Me: The Ultimate Man-Woman. (Re-up from 12/06)

This is something I wrote about 7 years ago or so, but looking back on it, it obviously still applies. Those of you that know me at all will most likely NOT be surprised at this, and those that don't know me as well might understand who I am and where I come from a wee bit better. Based on a lot of recent interaction and observation, I chose to re-up this post. If you've already read it, (Possibly Dart and Stormy) I've edited and tweaked it a bit so its different than it was when I originally posted it.



I am very fond of calling myself “the most misogynistic woman I know.” Yes, I am proud to hold such a title, and inevitably whenever I say this, whoever I'm talking to just looks at me like I’m a freak. Then of course follows the obvious question: “How can YOU be misogynistic? You’re a WOMAN!” Yes, I KNOW I’m a woman, and still am the last time I checked. So, how can I say that I HATE women? Well, there is a thin line between love and hate...so let me explain what I mean.

Being raised in a strict Asian household, my parents were supposed to teach me my “rightful place” as a woman. (Whatever or wherever that place was I still don’t think I’ve found it.) Naturally, in high school, I was determined to be different. I was a rebel. Hanging around with boys all the time had me start to imitate them. I did not behave like a “young lady.” I always sat in chairs without crossing my legs, preferred jeans, and cursed like a sailor. My male friends were comfortable around me, and talked freely about everything. They told me often that they didn’t really consider me to be a “normal” girl. As a teenager, privately, I confess I was a little insulted. Publicly I took it as a compliment. As I got older I began to see that it was indeed a compliment. I also began to sneer and jeer at the “normal” girls: girls that were afraid to break a nail. Girls that hated the “guy stuff”: video games, comic books, sports and cars, when I myself loved these things. Most of the girls I knew were very superficial, and would talk about pretty much only two subjects. Fashion, and guys. That was it. After being in the company of most girls at the time I felt irritated and frustrated. I also couldn’t stand the backstabbing, vindictive, cut and thrust activities that you’d see in all female groups. I preferred to be in the rough and tumble, relatively open and honest company of boys.

I think honestly one of the major things that sets me apart from other women, (and I don't mean in a way that makes me better than other women, but that makes me feel totally alien to them) is the fact that I can't participate in their backstabbing and undercutting culture. I don't gossip or talk shit behind people's backs really. If I ever say anything about anyone else, its something I've already said to their face, or would say to their face. Why talk shit about other females? I honestly would rather spend time thinking/discussing how hot they are. Yes, because I can appreciate them the same way men do, in a sexual way. I kissed a girl long before Katy Perry did and WAY before being bisexual was popular. How could you not love women sexually? No offense, guys, but they're a lot prettier, (mostly, these days I wonder though) softer, and they smell better than men do.

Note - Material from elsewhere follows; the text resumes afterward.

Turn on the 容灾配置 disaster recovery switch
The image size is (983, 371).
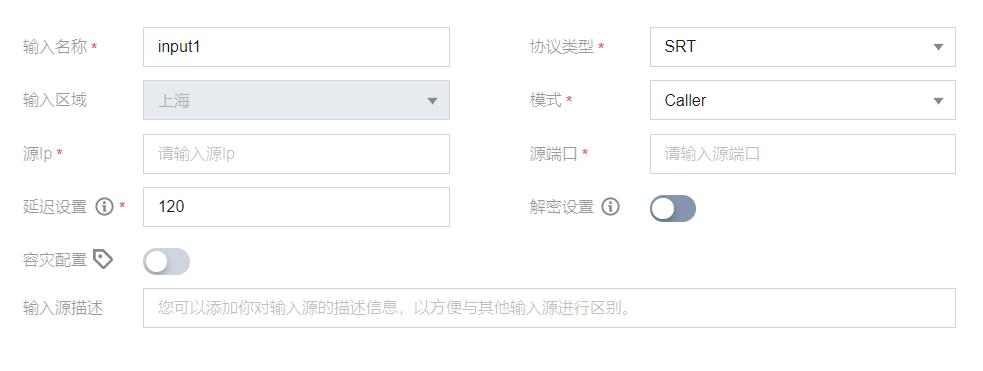pos(166,261)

This whole attitude of mine has stayed with me till today. I laugh at women who put on makeup in the car and can’t steer. Women who do the Austin Powers 3 point turn move when they're trying to park normally in a parking space. Women who say they're gamers, but only like the cute-sy games on the Wii. But I must admit I’ve had my own share of losses to traditional feminine society. My beauty salon owning stepmother urged me to fix my hair and learn what sorts of makeup to buy and how to use it. I began to see boys as men that appreciated a woman that LOOKED like a woman. I guess I'm proud to say that I can get a full face of makeup on and put on a skirt and heels and look pretty damned good in 30 minutes or less.

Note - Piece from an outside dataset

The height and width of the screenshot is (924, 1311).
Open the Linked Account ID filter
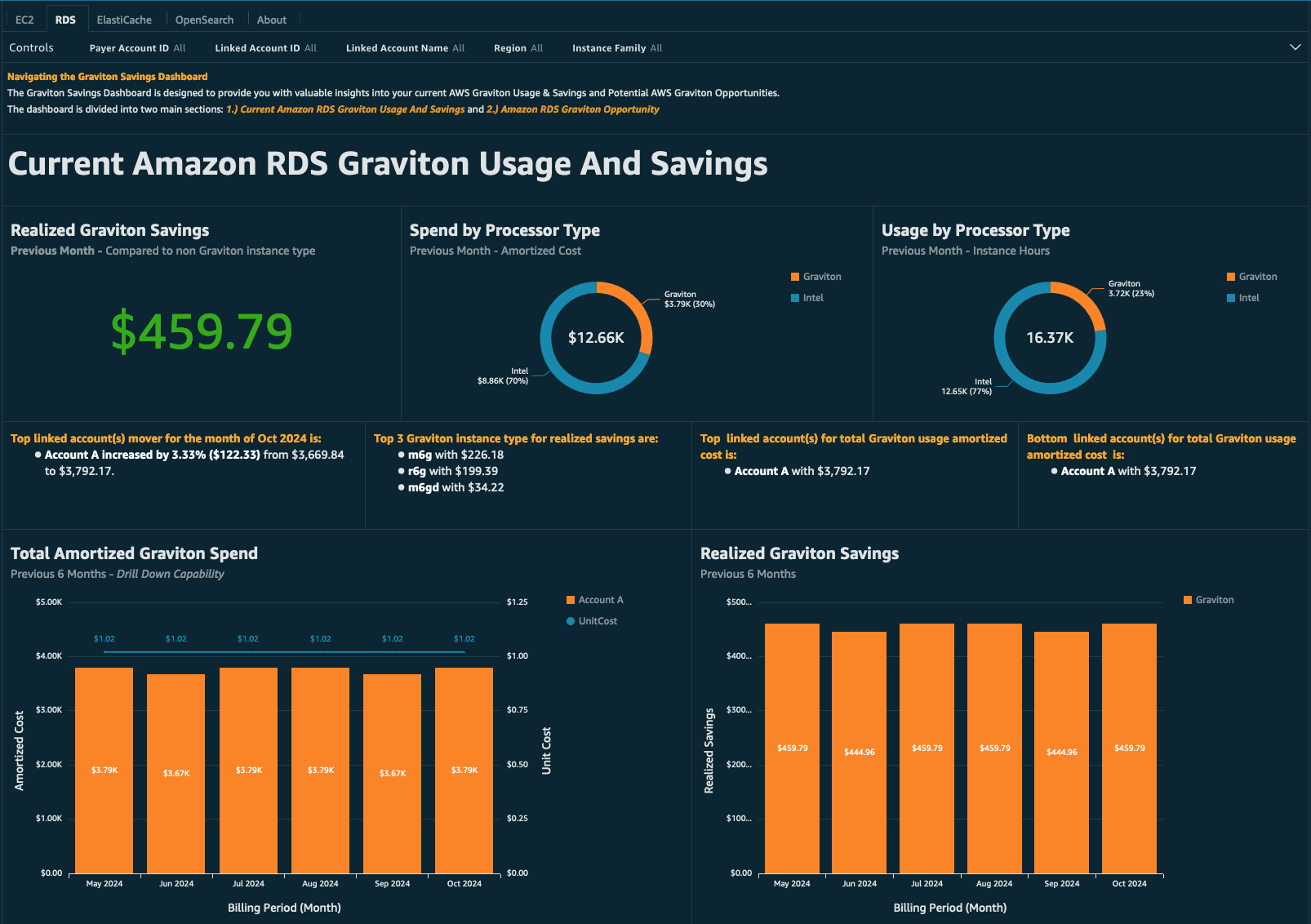265,47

As I have gotten older, I have begun to see that women like me aren’t TOTALLY atypical, but we’re still very rare. A little while ago I was in a nail salon with a supposed friend of mine and I was getting a pedicure but declined to get a manicure. When my friend heard that, she VERY loudly said, “What’s wrong with a manicure?? Stop being such a guy!” She then turned to the girl that was doing her nails, and (STILL very loudly) said, “Can you believe that? Look at my friend over there. She LOOKS like a girl, but she’s really a guy!” At that point, ALL the women in the salon turned and stared at me. At the time I began a very serious inspection of my pedicure and was embarrassed beyond belief. Needless to say, we’re not friends anymore. Another former friend would constantly tease me whenever we went to a bar and ordered drinks. She'd say to the bartender, "Oh, no wine or normal girl drinks for her, she wants a whiskey and soda." Then she'd roll her eyes and laugh at me. What can I say? As girly as it gets when I'm drinking is a cranberry and vodka.

Someone I worked with/for several years ago labeled me as a “man-woman”, a name he had made up for his wife and some of his female friends that have similar thoughts and attitudes. When I first heard the term, I laughed. Did it not show the dichotomy of my nature? It stayed in the back of my mind and I later gave the whole “man-woman” thing some thought. Does this dichotomy of my nature make me very atypical and “weird”? I never once thought of myself as an anomaly. Although I must say that if I am, I prefer being the anomaly to being “normal”.